Although the long-term outlook for online shopping remains strong, in the near-term, ecommerce companies will see trailing demand and revenues. Chazen noted that Amazon acts as a bellwether for trends in the industrial market, and in the last six months, the company has halted new warehouse construction and has subleased excess warehouse space.
According to Chazen, investors will realize they overpaid for industrial product at a 4% or 5% cap rate, and many will have to make a pricing adjustment.
Red Light: Office
Office is the most at-risk sector, says Chazen. While the pandemic fueled activity for housing and industrial product, it had a devastating impact on office demand. Overnight, office workers transitioned to remote work, and many have yet to return to the office.
Now, higher interest rates and employee layoffs are again reducing demand for office space. An article in the New York Times last year estimated an office surplus of 20% to 40%, depending on the city. According to Chazen, there is a genuine crisis in the office market, and the stark reality is that many office buildings will see high vacancy levels.
In the last decade, office cap rates remained stable, hovering at 4.3% to 4.2% for several years. In 2021, when it became clear that remote work would become a permanent fixture in the office market, cap rates for the asset class soared to 5.8%. Chazen expects cap rates to continue climbing as office owners face demand challenges.
A study from professors at New York University and Columbia predicted that office values nationwide would fall by 39%, representing a loss of $459 billion.
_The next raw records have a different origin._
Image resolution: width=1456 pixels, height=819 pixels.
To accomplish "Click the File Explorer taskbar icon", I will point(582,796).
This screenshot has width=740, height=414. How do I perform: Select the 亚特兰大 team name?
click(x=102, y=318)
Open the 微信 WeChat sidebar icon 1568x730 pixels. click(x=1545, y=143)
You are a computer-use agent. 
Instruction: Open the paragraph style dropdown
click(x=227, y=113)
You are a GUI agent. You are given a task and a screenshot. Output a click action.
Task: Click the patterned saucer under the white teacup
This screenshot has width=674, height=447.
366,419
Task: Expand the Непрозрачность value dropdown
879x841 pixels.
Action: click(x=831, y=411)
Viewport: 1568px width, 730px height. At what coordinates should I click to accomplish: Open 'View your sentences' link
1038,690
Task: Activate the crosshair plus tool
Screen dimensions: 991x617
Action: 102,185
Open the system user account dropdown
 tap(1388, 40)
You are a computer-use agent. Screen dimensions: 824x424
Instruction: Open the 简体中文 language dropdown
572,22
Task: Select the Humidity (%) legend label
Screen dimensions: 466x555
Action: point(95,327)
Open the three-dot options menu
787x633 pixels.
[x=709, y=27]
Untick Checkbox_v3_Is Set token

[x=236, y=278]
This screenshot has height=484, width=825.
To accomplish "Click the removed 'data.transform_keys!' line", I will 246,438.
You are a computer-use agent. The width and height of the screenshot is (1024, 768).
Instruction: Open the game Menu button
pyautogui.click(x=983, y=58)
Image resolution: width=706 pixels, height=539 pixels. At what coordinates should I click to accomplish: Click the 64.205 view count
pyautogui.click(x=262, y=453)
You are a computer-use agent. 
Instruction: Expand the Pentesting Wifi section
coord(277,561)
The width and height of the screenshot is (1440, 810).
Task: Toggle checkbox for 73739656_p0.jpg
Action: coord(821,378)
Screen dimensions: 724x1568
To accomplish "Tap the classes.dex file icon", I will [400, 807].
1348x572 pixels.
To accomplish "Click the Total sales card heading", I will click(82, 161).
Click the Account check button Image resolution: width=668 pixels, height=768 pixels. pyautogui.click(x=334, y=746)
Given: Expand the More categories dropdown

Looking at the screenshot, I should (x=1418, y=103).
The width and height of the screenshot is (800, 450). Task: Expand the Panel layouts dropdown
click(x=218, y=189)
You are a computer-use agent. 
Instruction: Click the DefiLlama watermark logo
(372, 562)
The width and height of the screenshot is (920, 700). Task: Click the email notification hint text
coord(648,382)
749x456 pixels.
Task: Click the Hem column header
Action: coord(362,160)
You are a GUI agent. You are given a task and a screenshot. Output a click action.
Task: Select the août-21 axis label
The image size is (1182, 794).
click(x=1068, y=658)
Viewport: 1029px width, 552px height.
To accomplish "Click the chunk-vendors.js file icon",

Cap rates will likely continue to rise to reflect the valuation adjustment.
Although cap rates will adjust alongside interest rates, it's clear that core property fundamentals will still dictate pricing and asset performance. Regardless of the asset class, properties with strong underlying demand dynamics and stable income will continue to perform well, regardless of the economic environment.
Data and analytics technology, like Northspyre, will help developers properly vet potential investments and developments to make better and more informed decisions. By combining technology with strong core investment practices, developers will find ample opportunity to generate healthy yields on real estate investments.